Happy 2015!
Welcome, one and all, to the year of adventure
So, 2014 got a bit messy and a bit muddled both in my head and outside of it: the upshot being this blog got more than somewhat neglected. But such wilful negligence shall occur no more. 2015 is bringing with it several resolutions, one of which is my old promise from 2013 - a post a week for the whole year.
Why now?
This isn't the first time I've felt inclined to dust off my Wordpress login and ramble about the keyboard; and a few times I've thrown together a rough draft, but nothing worth hitting publish about. So why now?
Because it's the new year silly! While of course New Year's Eve is no different from any other transition from one day to the next, us humans rather like to build our lives into neat little narratives.
We're natural storytellers and because of that we look for helpful chapter breaks to keep our progressions from then to now in hand. And New Year gives us exactly that.
So while there's nothing actually different about now, it feels like a good place to close the door on all that mess in 2014, and start a lovely fresh page with a big, bold 2015 sitting atop the beginnings of a new intake of breath.
What else?
The idea is to get back to basics. Not to worry about artful wordery and important meaningment. But just exercise my mental dictionary and see what hits me week to week, even if it isn't very much at all.
And beyond that? Well books, language and best of all adventure. 2015 is my year of adventure and bundled in with that comes the restart of my endeavour to learn Italian (coupled with a firm determination to reach the country itself) as well as a promise to make a pork pie from scratch and to (as everyone always says) read more.
Everyone loves a good book
So as I eagerly embark on my personal new chapter, I have a brand new list of reading materials to do just the same with. And I thought I'd give you a taste of my top three:
The Guest Cat by Takashi Hiraide
Bit of a shot in the dark this one, I bought it thanks to a festive season perusal around a bookshop. It looked lovely and at only 140 pages, nicely achievable as a kick-off read for the new year. I have already started it - in my last few hours of yuletide freedom - and it is absolutely beautiful. And very Japanese.

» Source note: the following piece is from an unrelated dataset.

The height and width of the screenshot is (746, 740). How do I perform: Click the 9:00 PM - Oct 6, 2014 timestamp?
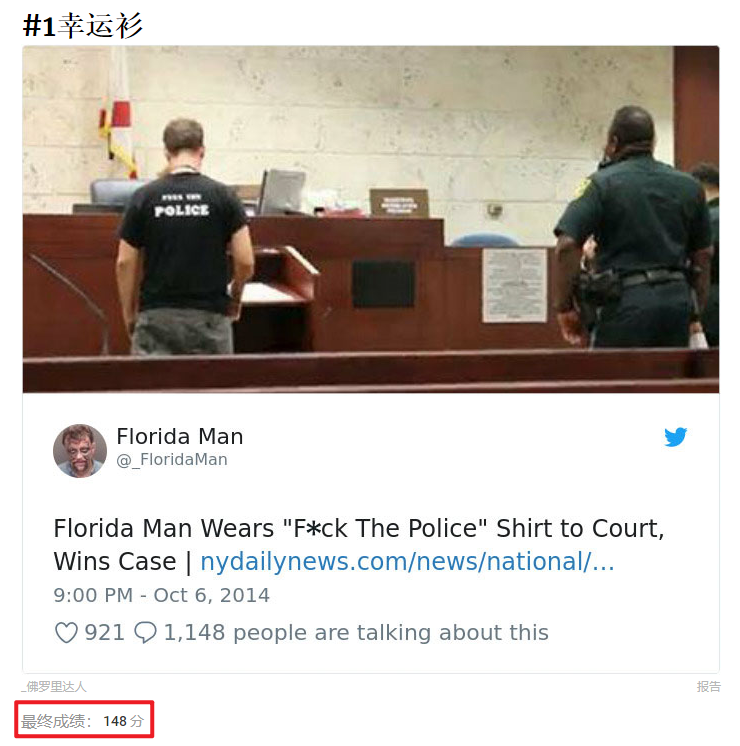tap(161, 595)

The Paying Guests by Sarah Waters
A Christmas present from my lovely fella, this has been getting great reviews and looks like something I can sink my fiction-devouring teeth into. It also looks rather salacious (as you might expect from Waters) which is no bad thing in my book.
Adventures in Stationery: A journey through your pencil case by James Ward
Call me a total geek, I don't care, I bloody love stationery. It is beautiful, practical and inspiring, so when I saw this sitting on the table in Waterstones, I could hardly walk away. Plus, for the year of adventure, it's rather aptly titled.
The opening line on the back cover hooked me instantly - you'll either get it or you won't:
From the first fresh sheet of a Moleskine notebook, to the gnawed biro lurking at the back of a desk drawer, stationery is an inescapable part - and pleasure - of our lives.
Hey, ho, let's go
Right then 2015, I'm locked and loaded - let's get this thing on the road.